Cependant, malheureusement, encore une fois, certaines infractions criminelles, telles que les voies de fait avec lésions corporelles, les menaces de mort, le trafic de stupéfiants, ne constituaient pas, jusqu'à maintenant, un motif de refus de permis. Alors, vous comprenez bien, M. le Président, que, dans le genre de débat qu'on a, on est au coeur de la nécessité, en face de gens qui parfois se servent d'explosifs et ont un passé parfois relativement lourd en ces matières. Alors, compte tenu de cette situation, nous considérons qu'il est impératif d'ajouter aux dispositions existantes de la Loi sur les explosifs des mesures qui resserreront les conditions d'accès à ces substances et qui ajouteront aux motifs de révocation ou de suspension de permis dans ce secteur.

Alors, je propose donc qu'un permis autorisant la possession d'explosifs soit refusé à une personne qui, au cours des cinq années qui précèdent sa demande, a été déclarée coupable de n'importe quel acte criminel en vertu du Code criminel, de certaines infractions moins graves prévues au même Code, de certaines infractions à la Loi sur les aliments et drogues ou à la Loi sur les stupéfiants et, bien sûr, d'infractions aux lois sur les explosifs, tant les lois fédérale que provinciale. Et un tel permis pourrait également être refusé pour des motifs de sécurité publique ou lorsque, de l'avis de la personne responsable, la demande est faite au bénéfice d'un tiers.

Voilà, M. le Président, pour l'essentiel, les trois grands volets dans lesquels nous nous apprêtons à agir avec l'adoption, que je souhaite rapide, du projet de loi n° 125. J'ai la conviction, M. le Président, que l'adoption de ces mesures, l'adoption de cette loi est de nature à nous permettre d'intensifier la lutte à toutes les formes de crime organisé, mais particulièrement à celles que nous connaissons depuis quelque temps, à Montréal et à Québec, particulièrement reliées aux bandes de motards criminels.

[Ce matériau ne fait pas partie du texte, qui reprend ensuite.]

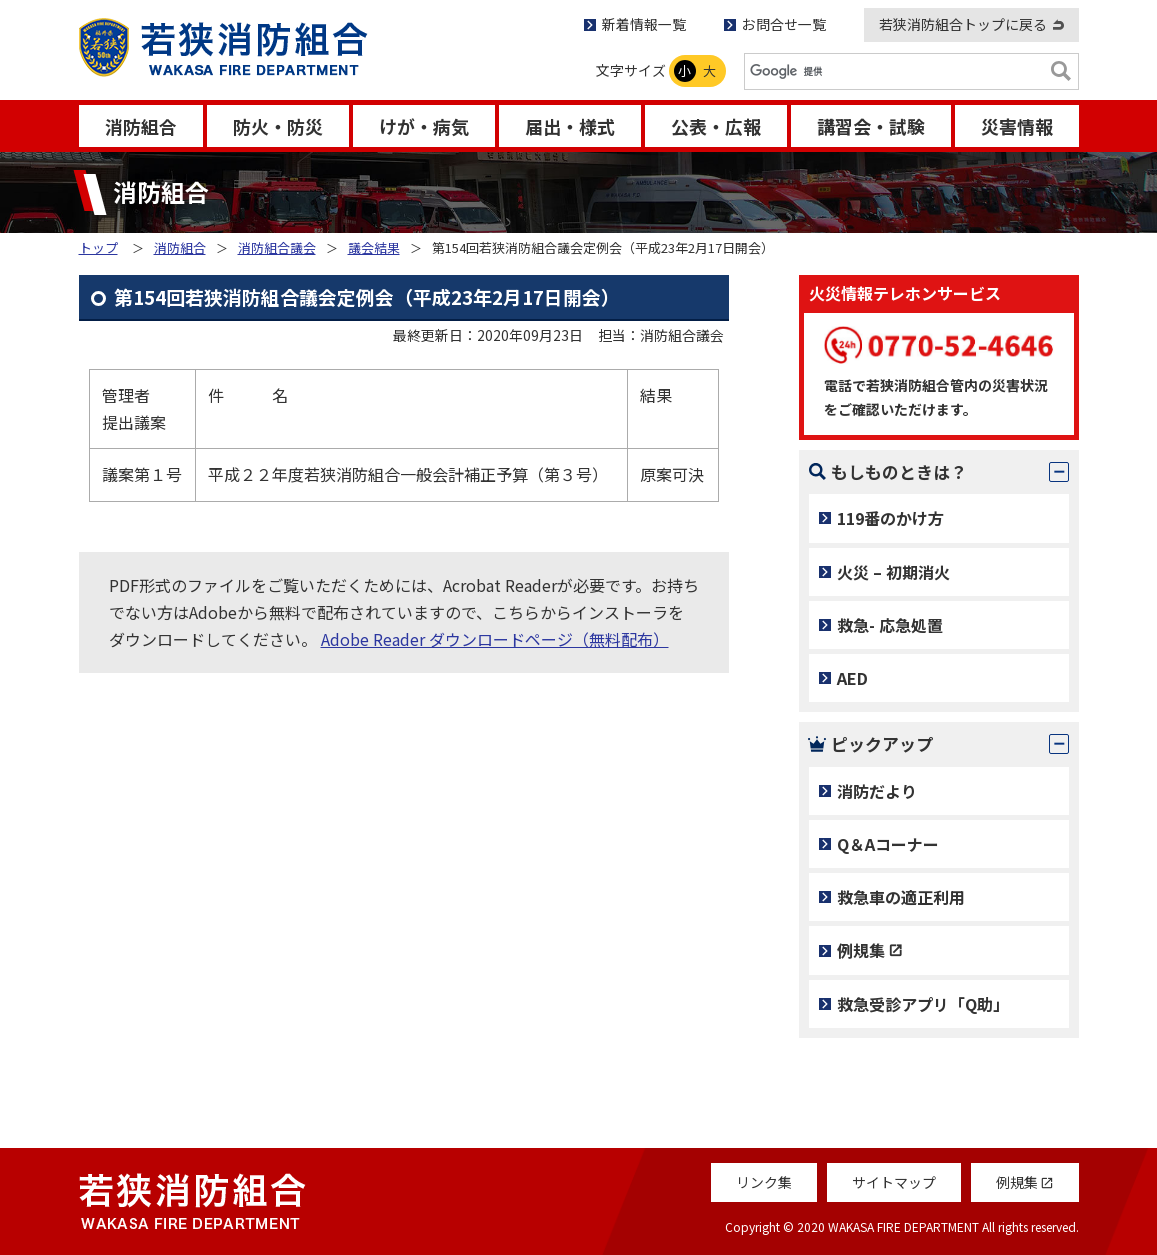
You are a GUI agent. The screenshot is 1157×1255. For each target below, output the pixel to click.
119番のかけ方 (890, 518)
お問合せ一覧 (784, 24)
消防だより (877, 791)
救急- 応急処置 (890, 625)
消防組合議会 (277, 247)
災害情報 (1017, 126)
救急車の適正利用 (901, 897)
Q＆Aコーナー (888, 844)
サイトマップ (894, 1182)
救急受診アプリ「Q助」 (923, 1004)
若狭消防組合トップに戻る (963, 24)
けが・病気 (424, 126)
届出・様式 (570, 126)
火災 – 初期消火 (893, 572)
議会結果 (374, 247)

Les policiers auront des outils supplémentaires, M. le Président, de même que les municipalités, le gouvernement, les régies, notamment la Régie des alcools, des courses et des jeux, pour justement mener une lutte plus efficace. Je pense, M. le Président, qu'en adoptant cette loi nous aurons franchi un pas de plus; un pas dans la bonne direction, dans la volonté, je pense, bien appuyée par l'ensemble de nos concitoyens, la volonté de l'ensemble des observateurs et des intervenants de nous doter, comme société démocratique, entre autres, et également nos forces policières des outils nécessaires à leur lutte à cette criminalité. Un seul projet de loi, M. le Président, c'est évident, ne peut résumer à lui seul tous les outils et toutes les urgences de cette lutte. Il faut voir l'ensemble des moyens dont se dote une société démocratique pour pouvoir juger de la démarche. Mais, encore une fois, ce projet de loi me semble aller dans la bonne direction.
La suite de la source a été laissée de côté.